Quick Start

Test your first AI agent in 5 minutes with token-efficient budget optimization.

1. Install AgentAssay

pip install agentassay

2. Define Your Agent as a Callable

AgentAssay tests any agent that can be wrapped as a function. The function takes a dictionary of inputs and returns an ExecutionTrace that records what the agent did.

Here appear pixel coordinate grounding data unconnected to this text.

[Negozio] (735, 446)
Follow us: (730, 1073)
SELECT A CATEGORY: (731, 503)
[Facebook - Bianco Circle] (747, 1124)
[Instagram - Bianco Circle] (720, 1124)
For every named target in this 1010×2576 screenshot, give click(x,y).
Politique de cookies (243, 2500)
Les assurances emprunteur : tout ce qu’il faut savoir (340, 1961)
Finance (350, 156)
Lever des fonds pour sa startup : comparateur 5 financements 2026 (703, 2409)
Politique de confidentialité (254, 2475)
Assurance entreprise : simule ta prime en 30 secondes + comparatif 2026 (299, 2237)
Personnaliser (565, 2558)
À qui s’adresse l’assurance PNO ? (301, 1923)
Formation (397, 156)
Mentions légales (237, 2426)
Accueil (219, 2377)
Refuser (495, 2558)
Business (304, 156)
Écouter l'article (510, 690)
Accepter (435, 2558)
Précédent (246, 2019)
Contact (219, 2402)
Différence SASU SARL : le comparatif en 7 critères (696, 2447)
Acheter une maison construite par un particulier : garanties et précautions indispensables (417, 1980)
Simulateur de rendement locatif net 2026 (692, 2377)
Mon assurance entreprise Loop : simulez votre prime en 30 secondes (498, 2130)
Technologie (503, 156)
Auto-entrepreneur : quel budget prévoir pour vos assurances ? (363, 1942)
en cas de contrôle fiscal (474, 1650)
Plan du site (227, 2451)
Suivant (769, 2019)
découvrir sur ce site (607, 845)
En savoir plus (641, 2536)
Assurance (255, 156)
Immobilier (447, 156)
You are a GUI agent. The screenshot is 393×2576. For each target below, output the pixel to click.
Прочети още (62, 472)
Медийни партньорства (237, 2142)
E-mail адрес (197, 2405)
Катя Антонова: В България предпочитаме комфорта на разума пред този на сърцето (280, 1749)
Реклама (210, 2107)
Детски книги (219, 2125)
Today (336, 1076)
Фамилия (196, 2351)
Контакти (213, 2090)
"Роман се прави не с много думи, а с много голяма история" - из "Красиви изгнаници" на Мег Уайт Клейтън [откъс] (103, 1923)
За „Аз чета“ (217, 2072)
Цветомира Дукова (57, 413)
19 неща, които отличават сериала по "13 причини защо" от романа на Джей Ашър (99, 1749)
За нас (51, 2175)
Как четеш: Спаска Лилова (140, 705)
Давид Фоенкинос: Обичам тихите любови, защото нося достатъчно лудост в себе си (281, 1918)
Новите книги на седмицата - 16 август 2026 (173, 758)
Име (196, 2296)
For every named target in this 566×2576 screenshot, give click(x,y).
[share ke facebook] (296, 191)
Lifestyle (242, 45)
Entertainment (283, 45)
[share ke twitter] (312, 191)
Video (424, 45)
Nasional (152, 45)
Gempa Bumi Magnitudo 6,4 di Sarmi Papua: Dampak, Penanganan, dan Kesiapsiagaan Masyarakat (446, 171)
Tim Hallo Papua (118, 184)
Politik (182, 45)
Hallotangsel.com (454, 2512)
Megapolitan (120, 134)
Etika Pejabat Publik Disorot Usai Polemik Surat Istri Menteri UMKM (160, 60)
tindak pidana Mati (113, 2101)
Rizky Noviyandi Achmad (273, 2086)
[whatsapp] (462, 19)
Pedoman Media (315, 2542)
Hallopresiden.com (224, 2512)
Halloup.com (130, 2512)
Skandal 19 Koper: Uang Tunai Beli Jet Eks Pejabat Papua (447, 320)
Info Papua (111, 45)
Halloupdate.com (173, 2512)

from agentassay.core.models import ExecutionTrace, StepTrace

def my_agent(input_data: dict) -> ExecutionTrace:
    """Your agent logic goes here.

    In practice, this wraps your real agent framework.
    For this example, we simulate a simple agent.
    """
    prompt = input_data.get("prompt", "")

    # Simulate the agent doing work
    steps = [
        StepTrace(
            step_index=0,
            action="llm_response",
            llm_input=prompt,
            llm_output=f"Response to: {prompt}",
            model="gpt-4o",
            duration_ms=250.0,
        ),
    ]

    return ExecutionTrace(
        scenario_id="quickstart",
        steps=steps,
        input_data=input_data,
        output_data={"response": f"Response to: {prompt}"},
        success=True,
        total_duration_ms=250.0,
        total_cost_usd=0.001,
        model="gpt-4o",
        framework="custom",
    )

3. Token-Efficient Testing: Know How Many Trials You Need

Before running a full test suite, let AgentAssay tell you the minimum number of trials each scenario requires. This avoids over-testing (wasting tokens) and under-testing (missing regressions).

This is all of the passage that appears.